Homoscedasticity: Constant Variance of a Random Variable (2020)

The term “Homoscedasticity” is the assumption about the random variable $u$ (error term) that its probability distribution remains the same for all observations of $X$ and in particular that the variance of each $u$ is the same for all values of the explanatory variables, i.e the variance of errors is the same across all levels of the independent variables (Homoscedasticity: assumption about the constant variance of a random variable). Symbolically it can be represented as

$$Var(u) = E\{u_i – E(u)\}^2 = E(u_i)^2 = \sigma_u^2 = \mbox(Constant)$$

This assumption is known as the assumption of homoscedasticity or the assumption of constant variance of the error term $u$’s. It means that the variation of each $u_i$ around its zero means does not depend on the values of $X$ (independent) because the error term expresses the influence on the dependent variables due to

  • Errors in measurement
    The errors of measurement tend to be cumulative over time. It is also difficult to collect the data and check its consistency and reliability. So the variance of $u_i$ increases with increasing the values of $X$.
  • Omitted variables
    Omitted variables from the function (regression model) tend to change in the same direction as $X$, causing an increase in the variance of the observation from the regression line.
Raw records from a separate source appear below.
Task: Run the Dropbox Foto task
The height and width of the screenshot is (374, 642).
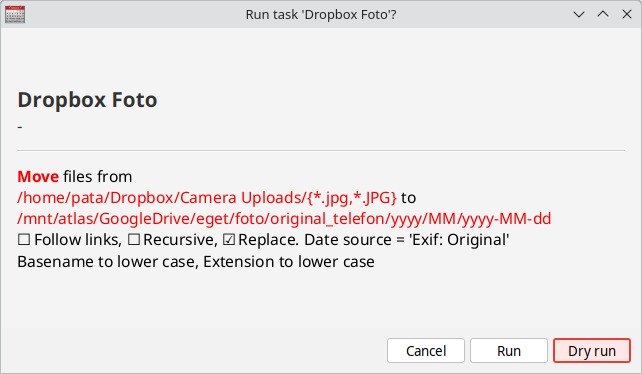Action: (x=509, y=351)

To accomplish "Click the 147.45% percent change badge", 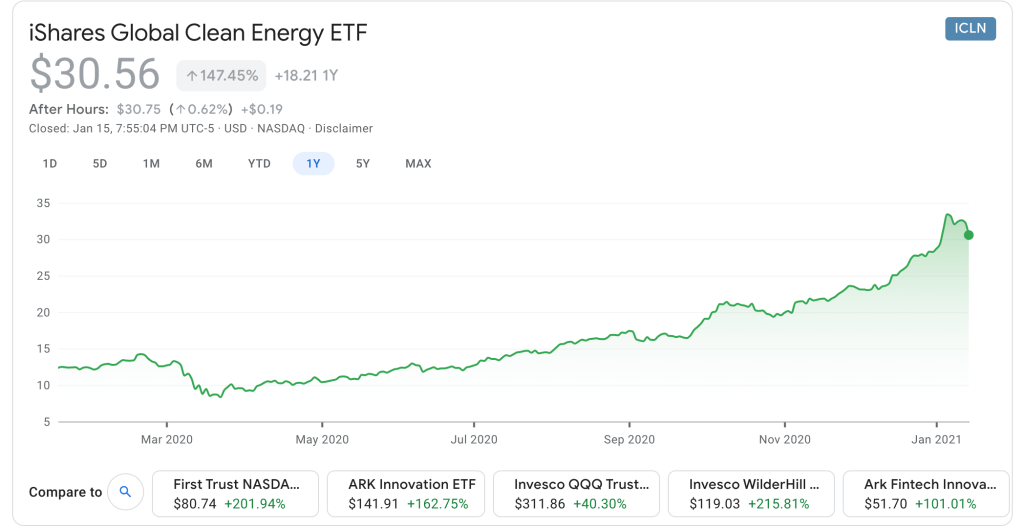I will (222, 75).
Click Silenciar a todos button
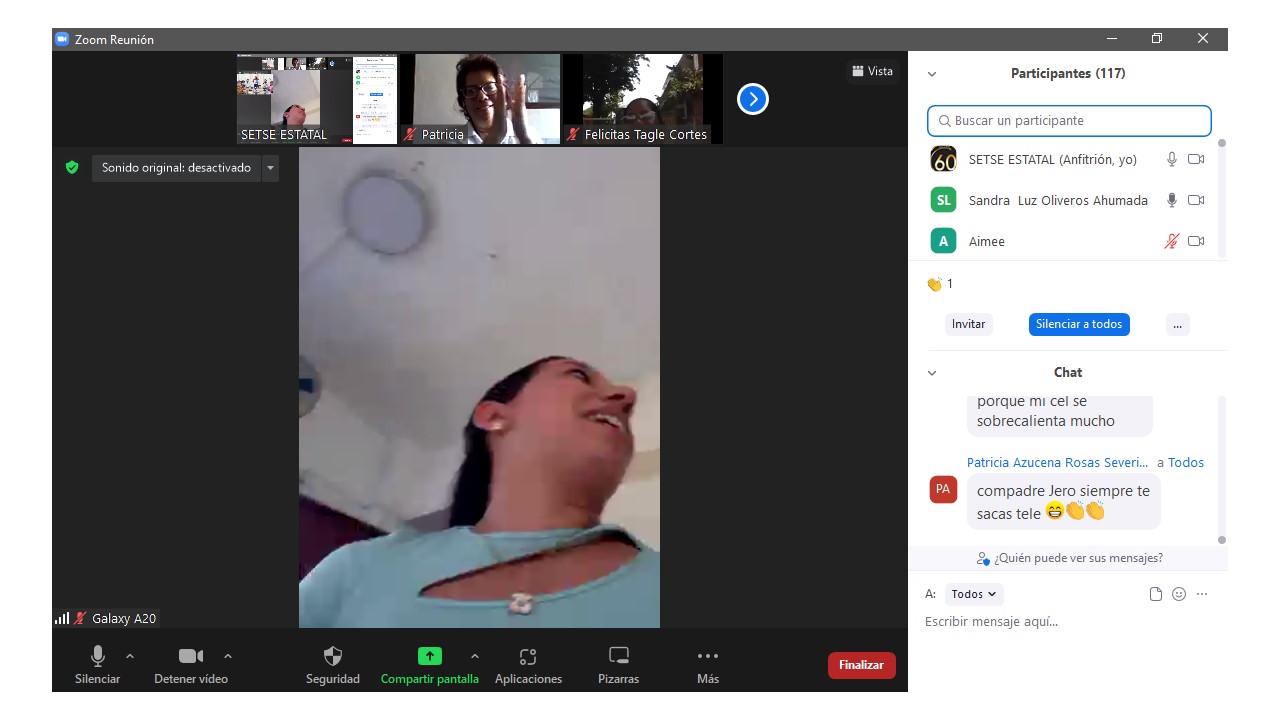The width and height of the screenshot is (1280, 720). point(1079,324)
The variance of each $u_i$ remains the same irrespective of small or large values of the explanatory variable i.e. $\sigma_u^2$ is not a function of $X_i$ i.e $\sigma_{u_i^2} \ne f(X_i)$.

Homoscedasticity

Consequences if Homoscedasticity is not meet

If the assumption of homoscedastic disturbance (Constant Variance) is not fulfilled, the following are the Heteroscedasticity consequences:

  1. We cannot apply the formula of the variance of the coefficient to conduct tests of significance and construct confidence intervals. The tests are inapplicable $Var(\hat{\beta}_0)=\sigma_u^2 \{\frac{\sum X^2}{n \sum X^2}\}$ and $Var(\hat{\beta}_1) = \sigma_u^2 \{\frac{1}{\sum X^2}\}$
  2. If $u$ (error term) is heteroscedastic the OLS (Ordinary Least Square) estimates do not have minimum variance property in the class of Unbiased Estimators i.e. they are inefficient in small samples. Furthermore, they are inefficient in large samples (that is, asymptotically inefficient).
  3. The coefficient estimates would still be statistically unbiased even if the $u$’s are heteroscedastic. The $\hat{\beta}$’s will have no statistical bias i.e. $E(\beta_i)=\beta_i$ (coefficient’s expected values will be equal to the true parameter value).
  4. The prediction would be inefficient because the variance of prediction includes the variance of $u$ and of the parameter estimates which are not minimal due to the incidence of heteroscedasticity i.e. The prediction of $Y$ for a given value of $X$ based on the estimates $\hat{\beta}$’s from the original data, would have a high variance.
Homoscedasticity

Tests for Homoscedasticity

Some tests commonly used for testing the assumption of homoscedasticity are:

Reference:
A. Koutsoyiannis (1972). “Theory of Econometrics”. 2nd Ed.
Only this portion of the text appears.